There’s a plethora of on demand video
out there these days. So much so that sometimes it can be hard to wade
through it all and find something worth watching. Watch This Now is
your guide to instant video on Netflix, Hulu and elsewhere,
highlighting the very best stuff that you can watch right now.

This
is Music Week at Watch This Now. We’ll be bringing you the best
musicals, music docs, performance films and music biopics available
instantly online.

Whatever happened to Alan Parker? Did The Life of David Gale just completely do him in? I’ve seen lesser directors get out of movie jail much, much faster.

Parker’s a good candidate for a Music Week version of Watch This Now. He’s directed some really terrific musicals over the years: the bizarro kid gangster film Bugsy Malone, the psychotropic Pink Floyd’s The Wall, the original Fame, and the toe-tapping Midnight Express.
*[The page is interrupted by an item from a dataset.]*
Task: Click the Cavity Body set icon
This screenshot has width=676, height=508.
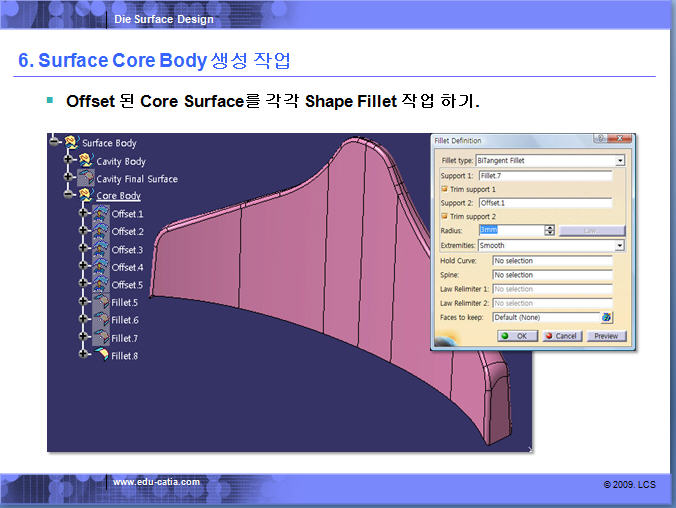Action: pyautogui.click(x=85, y=161)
But it’s possible that his best musical might be The Commitments, based on the first book in Roddy Doyle’s Barrytown Trilogy.

The Commitments is the band that Jimmy Rabbite manages. He makes them over from a synth pop group into a soul outfit, looking to bring soul to Dublin. The movie is funny and moving, and Parker finds the sad beauty in a down on its luck Dublin (a city that’s in much better shape these days, that’s for sure). And there are a huge number of incredible musical numbers as The Commitments rock out with killer covers of soul classics.

A little more serious than the book upon which it was based, Parker’s movie was a smash hit. Versions of The Commitments toured the world for years after the movie’s release (and may still be touring, for all I know). The other two books in Doyle’s Barrytown Trilogy, The Snapper and The Van, were adapted for UK TV, but I’ve never seen them. I imagine they’re pretty good: Stephen Frears directed both and Colm Meany is in all three films as Jimmy Rabitte Sr (the books are great, by the way. You can buy a collected edition of The Barrytown Trilogy by clicking here).

The Commitments is a wonderful film, but it’s also a Watch This Now that you can put on in the background and just enjoy musically (and not just the music. I could listen to Irish people talk all day). If you do watch the whole thing, you’ll note that Glen Hansard, of the lyric Once, is Outspan Foster, the guitar player. And you know what? I haven’t seen The Commitments in a long time. Later on today I’ll be joining you in Watching This Now.